Nildo Naschedin - O Suar das Sete Macetas (Conto Dois - 2019)

 

Capa do conto em visualização 3D - Nildo Naschedin 


FICHÁRIO DA OBRA:
Título: O Suar das Sete Macetas | Autor: Nildo Naschedin
Ano: 2019 | Catálogo: NR01.006.002-000 | Formato: Conto Literário
Gêneros: Fantasia | Drama | Apocalipse | Comédia | Jovem-Adulto

Audioleitura:

O SUAR DAS SETE MACETAS

Após milênios espreitando as rotinas incoerentes da humanidade, ele surgiu nos céus para purificar um mundo alienado de violências e futilidades em prol de um futuro utópico, reinado pela hipocrisia. Não suportando a dor latente dos momentos finais, chorou, aguardando enfim o estímulo restante à ejaculatória.

No solo, era só mais um dia qualquer no ano de 2029. Por volta das nove horas do dia nove de novembro, o último de doze irmãos de uma paupérrima família maranhense vinha a óbito por desnutrição. O pai desolado, em derradeiros lampejos de lucidez, apunhalou repetidas vezes seu vizinho por lhe furtar uma galinha.

Ver esta cena desenrolar-se foi o estopim do orgasmo celestial. Aqueles homens mirrados, rolando na lama, gratinados pelo sol, atracados e urrando, enfim, revelando os animais que incubavam... Já fora o suficiente, ele não podia mais conter-se.

Descargas de raios simultâneos caíram sobre todo o globo, deixando inoperantes quaisquer aparelhos eletrônicos. Milhões morreram e outros milhares desfaleciam enquanto acidentes ocorriam em cadeia. Trovões ensurdecedores ressoavam-se como os gritos desse homem mediante as tragédias terrenas. E muitos notaram, então, sobre uma planície incendiada pela queda de dois aviões atingidos pela chuva elétrica, a figura dele resplandecente pairando no ar.

Aparentava ter próximo de trinta anos no rosto, mas uma longa barba moldada ao dorso com filetes prateados indicava o oposto. O destaque inexpressivo de olhos mergulhados no branco da esclera causava desconfortáveis alucinações àqueles que futuramente tentariam aproximar-se.

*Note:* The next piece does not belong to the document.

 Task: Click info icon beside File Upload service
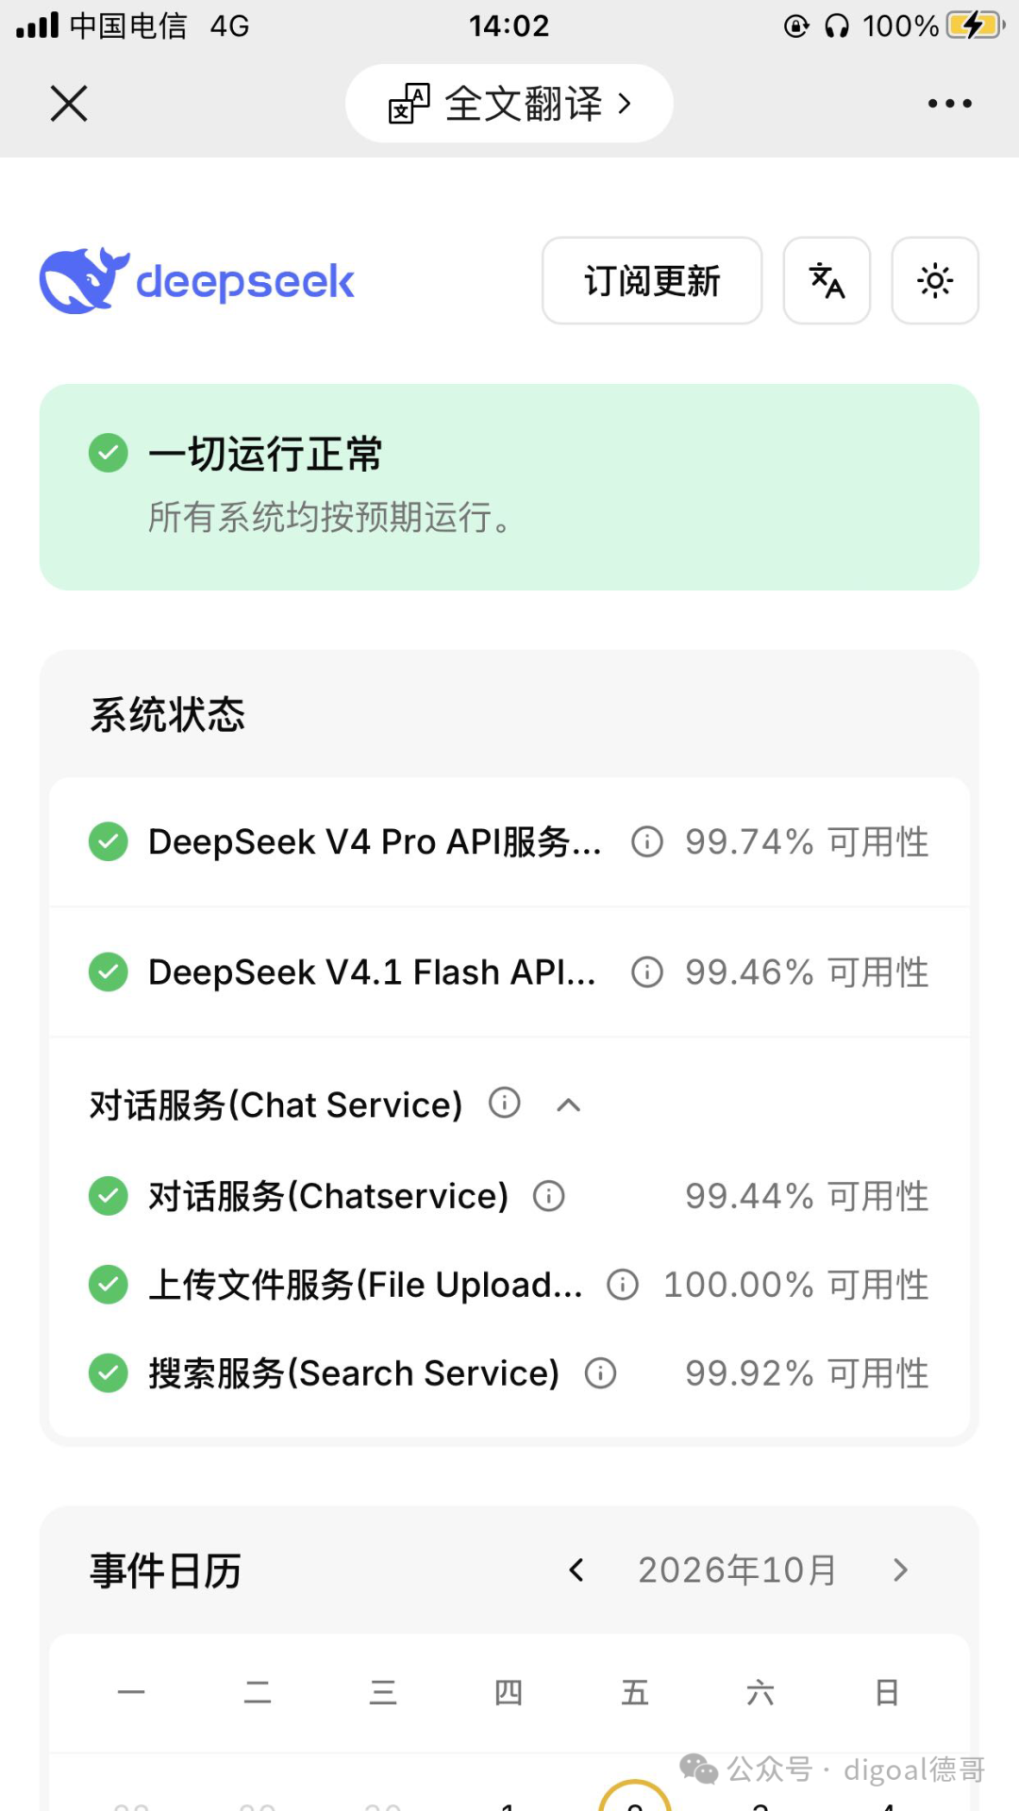pos(623,1284)
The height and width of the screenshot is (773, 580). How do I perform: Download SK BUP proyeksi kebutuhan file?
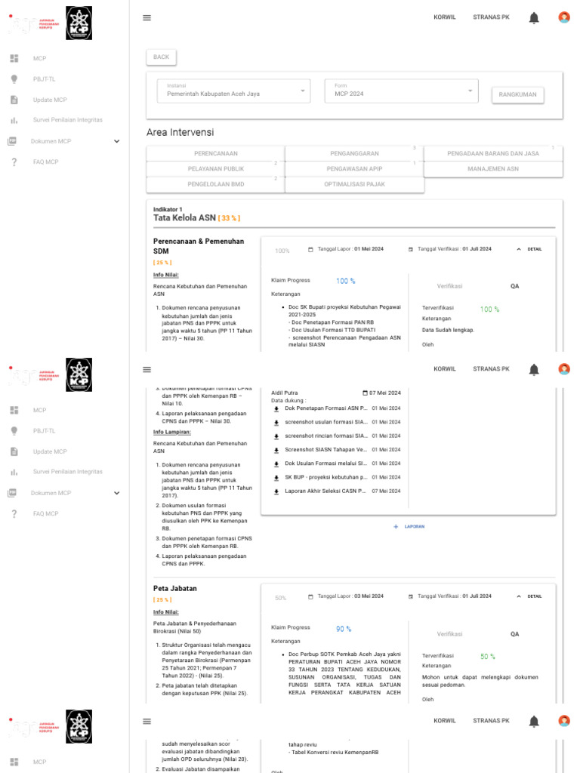tap(276, 478)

Vestia uma túnica azul-marinho de seda como casaco, adornado com duas faixas brancas verticais paralelas circundando o pescoço. O embainhado do comprido vestido era enfeitado de ornamentos em dourado. Uma larga faixa preta amarrada na região do abdômen simulava um cinto de tecido cuja boa parte das pontas sobrava do nó lateral até os tamancos de jacarandá. A vestimenta interna forrando o corpo era uma simples camisa e calça de tecelagem fofa, na cor azul-turquesa. Ninguém podia ver os braços, já que as mangas em formato de sinos eram tão extensas que ultrapassavam o comprimento do homem. Porém, ainda seria apenas metade se comparado ao tamanho do cabelo na parte traseira da cabeça que parecia um véu negro acompanhando a direção do vento.

Mas nada disto era mais chamativo que o seu falo ereto, que sim, dava para vê-lo expressivamente. Não só as pessoas próximas, mas aquelas a alguns quilômetros o repararam também. Pois, a protuberância da bitola alongava-se por uns seis metros em comprimento, onde a base se mantinha normal. Contudo, a chapeleta da glande chegava a uns dois metros de espessura. Nos tempos do futuro desespero, muitos o apelidaram de 'O Supremo e o martelo da justiça'.

Quando toda a atenção caiu sobre ele, os relâmpagos cessaram. E, em um breve momento de tensão, quando muitos não sabiam o que fazer ou o que pensar, disparou naqueles ainda vivos contínuos lasers em amarelo fluorescente projetados da uretra.

Os resultados dependiam dos alvos. Nas fêmeas atingidas, o jato pegajoso era absorvido em contato com a pele. Já nos machos, ocorria um processo doloroso de descalcificação e redução de toda a estrutura óssea corporal. Os homens impactados em poucos instantes tornavam-se bolsas de carne espalhadas pelas ruas.

Mulheres surpreendiam-se com a tonalidade do corpo avermelhando enquanto a pele secava e ardia. Na linha dorsal, da nuca ao cóccix, espichavam-se quatro asas membranosas justas. Seus braços e pernas cresciam e afinavam na mesma proporção em que, inversamente, o tronco e a cabeça regrediam e achatavam. A mandíbula expandia para frente, salientando duas novas arcadas de presas, formando o número oito deitado. Os cabelos e as roupas combustavam ao absoluto por meio da radiação corporal, tornando impossível uma aproximação.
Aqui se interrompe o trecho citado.